Consiglio Superiore della Magistratura
La legge prevede, per l'elezione dei componenti laici del CSM, un quorum del 60% dei voti espressi dal Parlamento in seduta comune. Questo quorum non cambia ed è dunque irraggiungibile da chi dispone del 54% dei seggi della sola Camera dei Deputati.
Anzi, dato che il nuovo Senato è eletto da una base elettorale diversa da quella della Camera dei Deputati e con una legge tendenzialmente proporzionale, sarà ancora più difficile per il partito di maggioranza raggiungere il quorum.

Corte Costituzionale
Discorso simile per i giudici costituzionali di nomina parlamentare. Qui il quorum è addirittura del 60% dei componenti (ben al di sopra dei numeri di cui dispone la maggioranza), ma con una variante: dopo la riforma, i giudici saranno eletti separatamente da Camera e Senato, nel numero di 3 per la prima e 2 per il secondo. Se dunque nella Camera dei Deputati al partito di maggioranza mancano 38 deputati per eleggere i giudici costituzionali, al Senato quel partito potrebbe non avere neanche la maggioranza relativa -- figuriamoci quella del 60%!

Presidente della Repubblica
Benché non sia affatto scontato che il partito che ha vinto le elezioni abbia la maggioranza assoluta dei voti del Parlamento in seduta comune (servono un minimo di 26 senatori), si è ritenuto che l'attuale quorum non garantisse sufficientemente la minoranza. Con la riforma, per eleggere il Presidente della Repubblica occorreranno gli stessi voti che servono per eleggere i membri laici del CSM: non sarà dunque più possibile l'elezione a maggioranza, come capitò nel 2006.

Statuto dell'opposizione, referendum
Non è tutto: la riforma introduce lo statuto dell'opposizione, che stabilirà ulteriori forme di tutela dell'opposizione e di partecipazione agli organismi parlamentari da parte della stessa. Viene inoltre rafforzato lo strumento del referendum abrogativo grazie a un quorum ridotto che scatta qualora vengano raccolte 800.000 firme per l'abrogazione di una disposizione di legge.

lunedì 1 febbraio 2016

Gli stipendi dei senatori

In un articolo pubblicato oggi sul Corriere della Sera, Sergio Rizzo lancia un allarme: i parlamentari si stanno già attrezzando per evitare che l'approvazione della riforma costituzionale costringa i senatori a ridurre i loro stipendi.

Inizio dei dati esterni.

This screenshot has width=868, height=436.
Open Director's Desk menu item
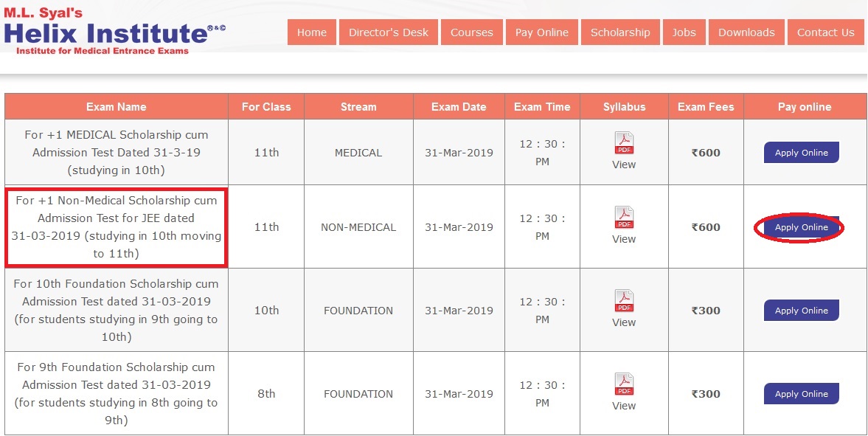388,32
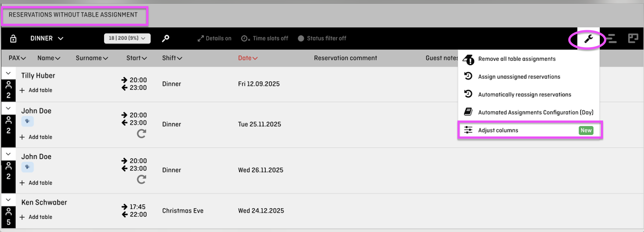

Benché il "documento interno" citato da Rizzo non abbia alcun valore normativo, e l'armonizzazione di cui parla possa essere interpretata in qualunque maniera (e in particolare anche nel senso di una riduzione dei rimborsi spese dei senatori, che come lo stesso Rizzo ricorda sono leggermente superiori a quelli spettanti ai deputati), possiamo capire il principio di precauzione che anima l'articolo: sui costi della politica è meglio tenere gli occhi aperti, visto che troppe volte in passato li abbiamo tenuti chiusi.

C'è però nell'articolo un errore madornale che non possiamo ignorare, anche perché riguarda l'unica variazione certa nell'indennità dei senatori della prossima legislatura. Come abbiamo detto più volte, i senatori saranno per lo più consiglieri regionali ai quali non spetterà alcuna indennità aggiuntiva oltre a quella derivante dalla loro carica locale. Il tetto a questa indennità, che è stato fissato a 11.100 euro mensili dal Governo Monti, viene notevolmente ridotto dalla riforma costituzionale, che stabilisce che gli emolumenti spettanti ai consiglieri regionali non possono essere superiori a quanto percepito dal sindaco del capoluogo di regione.


Concretamente, si tratta di un taglio drastico, visto che anche a Roma o Milano l'indennità di sindaco non arriva a 8.000 euro lordi (in capoluoghi più piccoli, la cifra è ben più bassa). Nella lodevole battaglia contro gli sprechi, non si possono ignorare i passi in avanti fatti, specialmente quando sono così rilevanti. Ci auguriamo che la prossima volta Sergio Rizzo controlli meglio tutte le fonti, prima di pubblicare inesattezze.